**Exercise description**
Rewrite the stretch of the passage on Nazi television from "It is George" through "directly to you.", swapping "George Orwell" for "the author" each time it appears.

**Source extract**
※
Nazi television is everywhere. Looming over city squares, above the concourse of the railway station, on the factory floor and in every home.

It is George Orwell’s 1984 made real, and it was a dream of visionaries working in Joseph Goebbels’s Ministry of Public Enlightenment and Propaganda.

In the end, only the small matter of a world war got in the way of the roll-out of a nationwide and unavoidable Nazi television network.

Der Große Bruder sieht dich

In his dystopian classic 1984, George Orwell imagines a surveillance state so complete that the people are never free from the intrusive presence of a telescreen.

The ubiquitous devices are as much cameras as they are screens and they can’t be turned off. Big Brother is not only watching you, but is also speaking, and sometimes shouting, directly to you.

Nazi Germany came close to fulfilling the broadcast side of this idea with a comprehensive network of public loudspeakers and relentless promotion of private ownership of radio sets.
※
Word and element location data
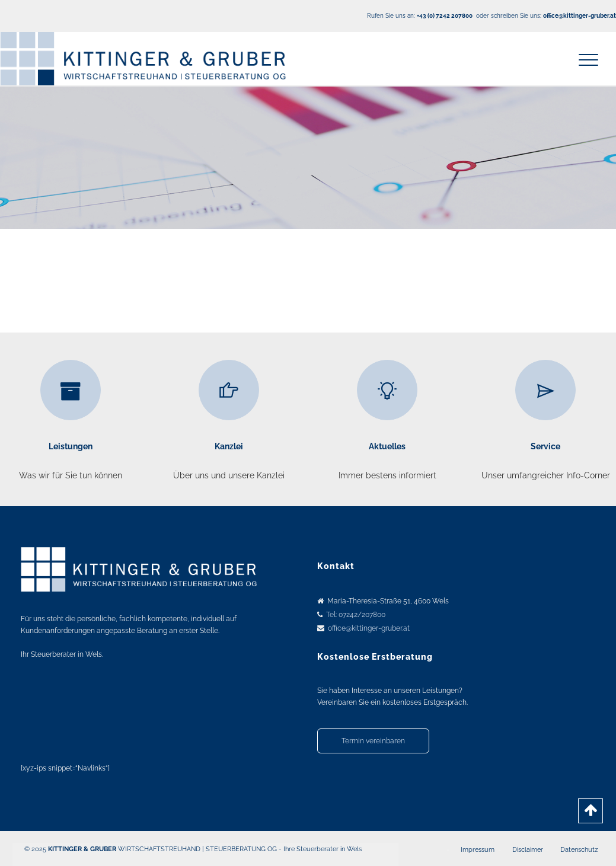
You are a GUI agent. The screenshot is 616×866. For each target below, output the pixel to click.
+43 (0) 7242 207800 (445, 15)
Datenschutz (579, 849)
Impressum (477, 849)
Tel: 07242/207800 (356, 615)
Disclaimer (528, 849)
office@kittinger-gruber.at (369, 628)
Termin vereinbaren (373, 741)
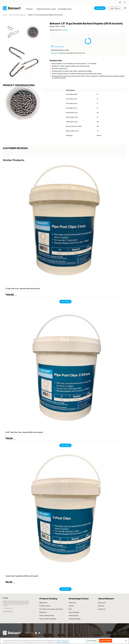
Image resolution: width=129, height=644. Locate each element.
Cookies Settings (92, 640)
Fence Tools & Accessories (48, 619)
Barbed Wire (43, 603)
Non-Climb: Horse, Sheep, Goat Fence (51, 609)
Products (29, 9)
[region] (64, 641)
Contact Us (100, 8)
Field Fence (43, 612)
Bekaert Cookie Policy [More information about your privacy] (63, 642)
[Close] (126, 641)
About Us (101, 606)
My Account (102, 603)
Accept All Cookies (106, 640)
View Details (65, 302)
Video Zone (72, 603)
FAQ (70, 609)
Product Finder (74, 616)
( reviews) (65, 30)
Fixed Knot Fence (45, 606)
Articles (71, 606)
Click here (54, 53)
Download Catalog (74, 619)
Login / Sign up (115, 8)
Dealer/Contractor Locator (46, 9)
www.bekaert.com (8, 611)
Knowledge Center (65, 9)
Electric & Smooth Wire (47, 616)
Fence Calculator (59, 46)
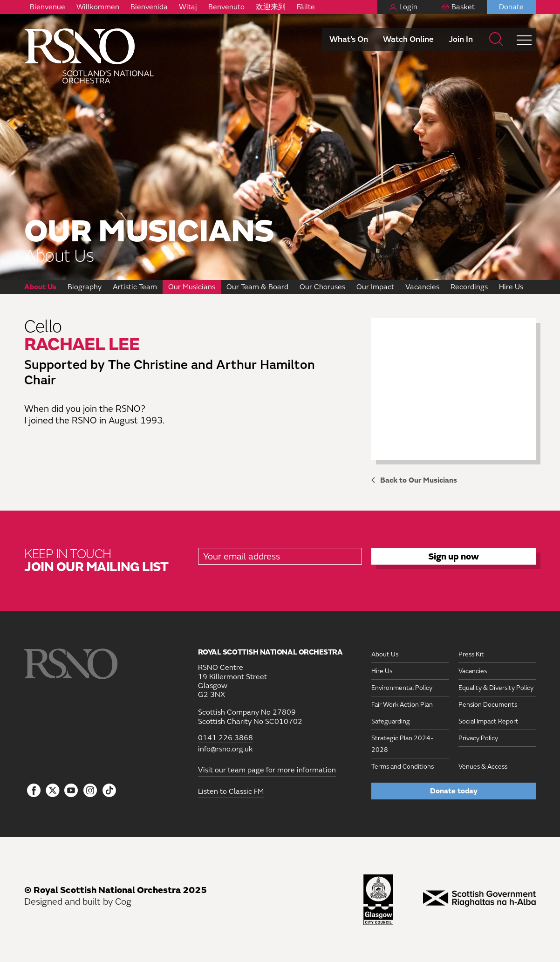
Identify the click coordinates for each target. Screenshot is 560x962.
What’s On (348, 39)
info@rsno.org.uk (225, 749)
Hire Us (511, 287)
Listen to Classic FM (231, 791)
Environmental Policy (402, 688)
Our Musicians (191, 287)
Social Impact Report (488, 721)
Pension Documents (488, 704)
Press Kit (471, 654)
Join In (461, 39)
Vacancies (422, 287)
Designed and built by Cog (78, 901)
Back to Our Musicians (418, 480)
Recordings (469, 287)
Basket (463, 7)
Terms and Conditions (403, 766)
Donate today (454, 791)
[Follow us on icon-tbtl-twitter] (53, 793)
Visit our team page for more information (267, 770)
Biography (84, 287)
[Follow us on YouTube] (71, 791)
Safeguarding (390, 721)
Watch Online (408, 39)
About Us (40, 287)
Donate (511, 7)
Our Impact (375, 287)
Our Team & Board (257, 287)
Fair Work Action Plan (402, 704)
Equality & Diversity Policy (496, 688)
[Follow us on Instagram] (90, 791)
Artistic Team (135, 287)
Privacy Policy (478, 738)
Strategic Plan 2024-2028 (402, 744)
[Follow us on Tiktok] (109, 790)
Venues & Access (483, 766)
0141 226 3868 (225, 738)
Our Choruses (322, 287)
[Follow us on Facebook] (34, 791)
※
**Result of this task**
It is the author’s 1984 made real, and it was a dream of visionaries working in Joseph Goebbels’s Ministry of Public Enlightenment and Propaganda.

In the end, only the small matter of a world war got in the way of the roll-out of a nationwide and unavoidable Nazi television network.

Der Große Bruder sieht dich

In his dystopian classic 1984, the author imagines a surveillance state so complete that the people are never free from the intrusive presence of a telescreen.

The ubiquitous devices are as much cameras as they are screens and they can’t be turned off. Big Brother is not only watching you, but is also speaking, and sometimes shouting, directly to you.